On Tuesday, Shaker MB shared a very moving guest post here, which was framed as an open letter to Rep. Paul Ryan, addressing how his views and policies are not actually "pro-life" at all. I've gotten a few interesting, ahem, emails from anti-choicers about that post. I'm sure you'll be shocked to hear that anti-choicers don't like having their cavernous hypocrisy so carefully detailed.

Anyway. Late yesterday evening, I got another email about the post, which was a typical wall of text full of anti-choice garbage and conservative talking points, with some bonus ad hominem for MB and me.

screen cap of the email, with most of the text blurred out; all that remains is the parting shot: 'Get a real life, Melissa!!'

I decided to spare you the content of the missive from my delightful correspondent, save for hir supercool parting shot, because no one's life would have been improved by reading that mess of seething hatred, trust me.

Normally, I just delete these things because who cares.

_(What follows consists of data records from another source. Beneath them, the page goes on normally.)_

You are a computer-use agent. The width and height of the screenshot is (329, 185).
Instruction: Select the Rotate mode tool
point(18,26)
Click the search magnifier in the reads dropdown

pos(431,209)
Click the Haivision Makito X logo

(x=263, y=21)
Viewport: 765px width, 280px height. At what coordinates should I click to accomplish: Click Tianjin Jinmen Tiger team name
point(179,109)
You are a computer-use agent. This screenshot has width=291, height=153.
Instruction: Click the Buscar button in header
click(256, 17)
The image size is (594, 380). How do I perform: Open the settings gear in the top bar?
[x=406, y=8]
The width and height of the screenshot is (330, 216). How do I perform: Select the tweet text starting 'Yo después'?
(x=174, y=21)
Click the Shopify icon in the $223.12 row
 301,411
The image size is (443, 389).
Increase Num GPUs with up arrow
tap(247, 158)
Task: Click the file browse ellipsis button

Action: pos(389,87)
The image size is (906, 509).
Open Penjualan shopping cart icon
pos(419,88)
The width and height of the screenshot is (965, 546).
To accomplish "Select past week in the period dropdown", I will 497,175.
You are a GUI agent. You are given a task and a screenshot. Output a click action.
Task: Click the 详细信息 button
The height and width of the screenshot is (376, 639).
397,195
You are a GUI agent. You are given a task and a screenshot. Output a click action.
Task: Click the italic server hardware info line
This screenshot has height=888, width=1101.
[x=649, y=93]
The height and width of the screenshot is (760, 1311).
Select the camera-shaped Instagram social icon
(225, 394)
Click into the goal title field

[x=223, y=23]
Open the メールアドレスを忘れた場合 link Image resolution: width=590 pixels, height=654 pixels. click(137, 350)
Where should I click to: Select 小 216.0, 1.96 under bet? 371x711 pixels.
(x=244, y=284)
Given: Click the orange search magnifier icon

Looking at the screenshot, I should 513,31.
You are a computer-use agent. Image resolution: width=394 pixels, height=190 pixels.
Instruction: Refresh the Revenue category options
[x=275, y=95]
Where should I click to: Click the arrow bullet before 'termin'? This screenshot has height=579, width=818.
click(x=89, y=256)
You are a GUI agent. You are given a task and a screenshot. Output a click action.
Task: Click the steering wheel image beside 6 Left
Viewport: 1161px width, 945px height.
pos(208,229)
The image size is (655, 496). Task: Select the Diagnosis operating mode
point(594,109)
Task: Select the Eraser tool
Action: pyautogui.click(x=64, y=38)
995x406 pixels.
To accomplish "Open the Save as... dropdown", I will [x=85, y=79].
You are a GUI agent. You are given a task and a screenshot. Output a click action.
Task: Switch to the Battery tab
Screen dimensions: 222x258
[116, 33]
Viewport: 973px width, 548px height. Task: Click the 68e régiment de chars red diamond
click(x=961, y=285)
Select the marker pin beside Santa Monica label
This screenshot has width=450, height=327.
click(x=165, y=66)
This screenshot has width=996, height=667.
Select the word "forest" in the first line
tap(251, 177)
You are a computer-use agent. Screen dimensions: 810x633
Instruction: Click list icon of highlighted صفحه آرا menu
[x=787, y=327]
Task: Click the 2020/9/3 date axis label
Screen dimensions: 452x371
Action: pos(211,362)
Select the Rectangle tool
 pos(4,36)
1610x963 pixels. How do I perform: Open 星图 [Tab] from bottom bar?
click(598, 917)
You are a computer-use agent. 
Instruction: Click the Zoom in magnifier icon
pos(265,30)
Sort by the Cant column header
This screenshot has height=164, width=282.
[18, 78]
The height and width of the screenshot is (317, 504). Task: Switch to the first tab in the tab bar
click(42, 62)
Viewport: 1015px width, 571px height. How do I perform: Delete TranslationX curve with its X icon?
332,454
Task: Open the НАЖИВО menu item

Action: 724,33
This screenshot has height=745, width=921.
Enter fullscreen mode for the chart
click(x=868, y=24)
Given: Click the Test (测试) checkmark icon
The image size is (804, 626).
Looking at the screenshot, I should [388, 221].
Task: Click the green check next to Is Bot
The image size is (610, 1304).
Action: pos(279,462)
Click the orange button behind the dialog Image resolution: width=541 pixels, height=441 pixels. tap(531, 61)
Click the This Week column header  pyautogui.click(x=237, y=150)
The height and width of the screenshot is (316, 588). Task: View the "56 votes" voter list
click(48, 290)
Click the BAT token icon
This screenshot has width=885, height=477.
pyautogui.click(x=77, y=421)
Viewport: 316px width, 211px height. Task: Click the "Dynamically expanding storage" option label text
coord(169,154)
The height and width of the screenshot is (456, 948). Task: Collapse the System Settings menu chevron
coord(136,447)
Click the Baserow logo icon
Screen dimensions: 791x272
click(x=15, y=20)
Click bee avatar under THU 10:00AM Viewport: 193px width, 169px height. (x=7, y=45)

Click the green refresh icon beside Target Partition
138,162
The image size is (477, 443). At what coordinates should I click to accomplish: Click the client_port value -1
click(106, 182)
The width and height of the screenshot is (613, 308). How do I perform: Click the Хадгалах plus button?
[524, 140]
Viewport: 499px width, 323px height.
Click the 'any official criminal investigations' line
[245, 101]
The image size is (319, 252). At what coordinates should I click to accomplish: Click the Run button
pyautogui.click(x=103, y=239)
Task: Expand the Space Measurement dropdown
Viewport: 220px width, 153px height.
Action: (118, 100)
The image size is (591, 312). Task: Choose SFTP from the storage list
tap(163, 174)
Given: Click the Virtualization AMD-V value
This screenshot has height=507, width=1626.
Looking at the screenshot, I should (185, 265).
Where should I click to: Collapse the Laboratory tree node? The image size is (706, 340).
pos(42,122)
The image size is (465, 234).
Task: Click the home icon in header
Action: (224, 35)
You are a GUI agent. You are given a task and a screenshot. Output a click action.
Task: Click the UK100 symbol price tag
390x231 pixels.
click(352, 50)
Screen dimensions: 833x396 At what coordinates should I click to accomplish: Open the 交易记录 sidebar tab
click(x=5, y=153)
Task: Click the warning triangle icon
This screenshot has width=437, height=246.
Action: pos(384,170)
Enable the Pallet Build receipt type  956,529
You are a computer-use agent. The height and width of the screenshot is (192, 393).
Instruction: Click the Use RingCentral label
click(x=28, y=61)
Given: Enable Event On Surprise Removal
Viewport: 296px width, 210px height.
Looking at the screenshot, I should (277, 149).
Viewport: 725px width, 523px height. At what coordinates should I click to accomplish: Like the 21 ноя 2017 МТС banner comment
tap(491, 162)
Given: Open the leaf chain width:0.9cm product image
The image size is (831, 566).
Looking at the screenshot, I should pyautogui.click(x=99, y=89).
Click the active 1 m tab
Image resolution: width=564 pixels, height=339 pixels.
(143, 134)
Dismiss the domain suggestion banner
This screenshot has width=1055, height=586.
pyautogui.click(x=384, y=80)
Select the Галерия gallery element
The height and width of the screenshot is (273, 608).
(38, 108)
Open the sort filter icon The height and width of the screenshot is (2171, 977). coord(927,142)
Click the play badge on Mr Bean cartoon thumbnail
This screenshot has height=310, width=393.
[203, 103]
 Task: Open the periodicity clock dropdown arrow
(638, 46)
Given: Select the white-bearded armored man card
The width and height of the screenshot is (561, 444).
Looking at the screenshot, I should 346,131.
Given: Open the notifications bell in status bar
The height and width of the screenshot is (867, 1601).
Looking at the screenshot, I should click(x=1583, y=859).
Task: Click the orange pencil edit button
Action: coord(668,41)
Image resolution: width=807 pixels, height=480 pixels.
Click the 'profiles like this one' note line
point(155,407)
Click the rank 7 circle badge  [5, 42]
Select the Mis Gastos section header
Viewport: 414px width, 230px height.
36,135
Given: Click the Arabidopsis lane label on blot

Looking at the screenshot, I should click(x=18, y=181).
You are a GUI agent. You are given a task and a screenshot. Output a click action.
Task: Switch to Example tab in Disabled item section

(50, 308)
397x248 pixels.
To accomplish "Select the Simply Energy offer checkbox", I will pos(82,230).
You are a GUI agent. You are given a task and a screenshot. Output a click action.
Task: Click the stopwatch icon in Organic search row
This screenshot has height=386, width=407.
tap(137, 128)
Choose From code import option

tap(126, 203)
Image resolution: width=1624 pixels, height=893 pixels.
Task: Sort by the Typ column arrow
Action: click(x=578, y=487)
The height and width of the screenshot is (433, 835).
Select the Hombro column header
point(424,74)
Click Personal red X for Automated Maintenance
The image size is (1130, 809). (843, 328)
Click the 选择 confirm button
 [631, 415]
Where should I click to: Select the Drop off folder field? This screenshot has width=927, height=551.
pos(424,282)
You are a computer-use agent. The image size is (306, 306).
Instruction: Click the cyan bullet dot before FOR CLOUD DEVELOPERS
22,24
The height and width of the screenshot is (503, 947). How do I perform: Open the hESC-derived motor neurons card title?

But I was in a pissy mood because Santorum Akin Walsh Mourdock Koster, and so fed up to the fucking teeth with the constant onslaught of aggressive, belligerent, ignorant, consent-hostile, agency-denying, anti-choice dogshit, that I decided to reply.

a screen cap of the original email plus my reply: 'You're a fucking asshole.'

This morning came the fiery retort in giant red text.

screen cap of email reading: 'And YOU are a potty-mouth, totally devoid of logic, common sense, thinking ability, and the vocabulary to use more than one-two sylable [sic] words!'

Sounds like someone's been talking to Bill Donohue!

As you can imagine, I decided that this carefully considered, thought-provoking critique of my faculties warranted a reply.

a screen cap of the original email plus my reply: 'You're a fucking asshole.'

A little while later, I received another dispatch from my correspondent, in even BIGGER red text.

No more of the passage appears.